Впрочем, у него была своя забота — доклад. Он понимал, что от доклада зависит многое, и прежде всего единство правительства, которое сейчас абсолютно необходимо. Еще не начав писать, он твердо решил, что в докладе не должно быть личных выпадов, никаких уколов и имен, только принципы. Два дня, отгородившись от мира, посвятил он докладу, а доклада не было. Были мысли, наброски, фрагменты; слепить же единое целое никак не удавалось. И это временами приводило в отчаяние, ибо начинало казаться, что и на деле, в жизни, есть много важных начинаний, реформ, перестроек, а где же оно, единое целое? И удастся ли его создать?..
…Он готов был посвятить докладу и третий день, но третий день приходился на 8 термидора, когда Неподкупный должен был читать в Конвенте свою таинственную речь, а услышать эту речь ему, Сен-Жюсту, было совершенно необходимо.
В председательском кресле — Колло. На ораторской трибуне Робеспьер. Сен-Жюст на своем обычном месте, рядом с Кутоном. Уже скоро час, как раздается глухое, монотонное чтение. Оно будет продолжаться еще час, но это ничего не изменит: и теперь вполне ясно, что речь не удалась.

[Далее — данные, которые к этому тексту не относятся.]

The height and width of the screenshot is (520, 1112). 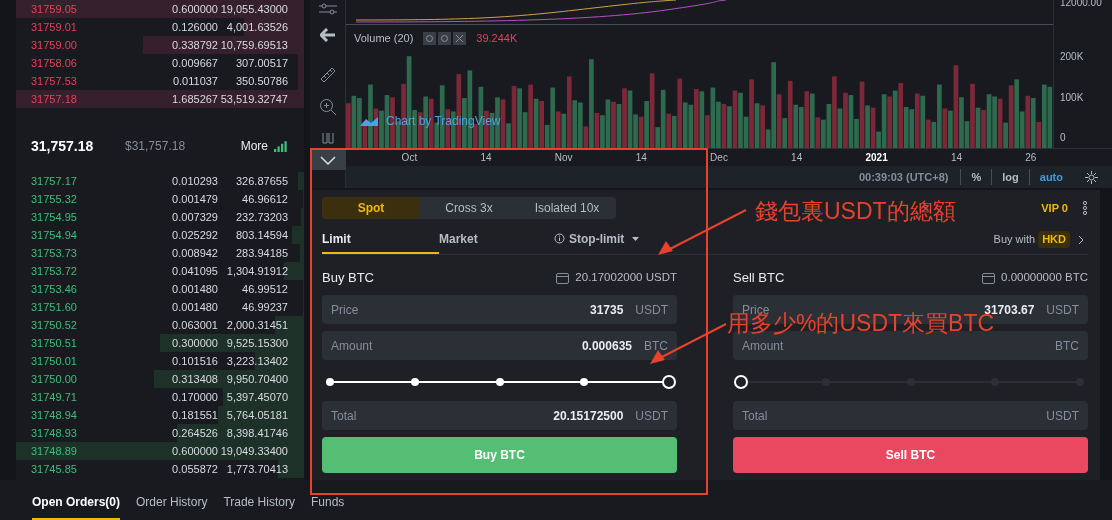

Нет, речь не была ординарной. В ней оказалось много сильных, проникновенных мест. Через всю речь проходила мысль о великой опасности, угрожавшей республике. Но казалось, что в этих случаях оратор обращается не к депутатам Конвента, а к потомству: слишком широки были его формулировки, слишком эпичны призывы. Словно предвосхищая доклад Сен-Жюста, он стремился ограничиться общими принципами, — и тут Антуан вдруг понял, почему не смог составить свой доклад… Среди прочего Робеспьер много говорил о себе. Сетовал, жаловался на то, что остался непонятым и гонимым. Подобные пассажи чередовались с глухими угрозами, и при многократном повторении это утомляло. Произнося угрозы, оратор не называл имен; многие могли принять на свой счет то, что относилось к другим или не относилось ни к кому, являясь чисто риторической фигурой. И однако, не называя имен, которые, быть может, следовало назвать, Максимильен огласил имя Камбона, оглашать которое вовсе не следовало. Главная же оплошность оказалась в конце. Горячо призывая к чистке комитетов и «наказанию предателей», опять-таки без всяких личностных уточнений, оратор словно не понял, что при сложившемся соотношении сил в «предатели» попадал как раз он сам.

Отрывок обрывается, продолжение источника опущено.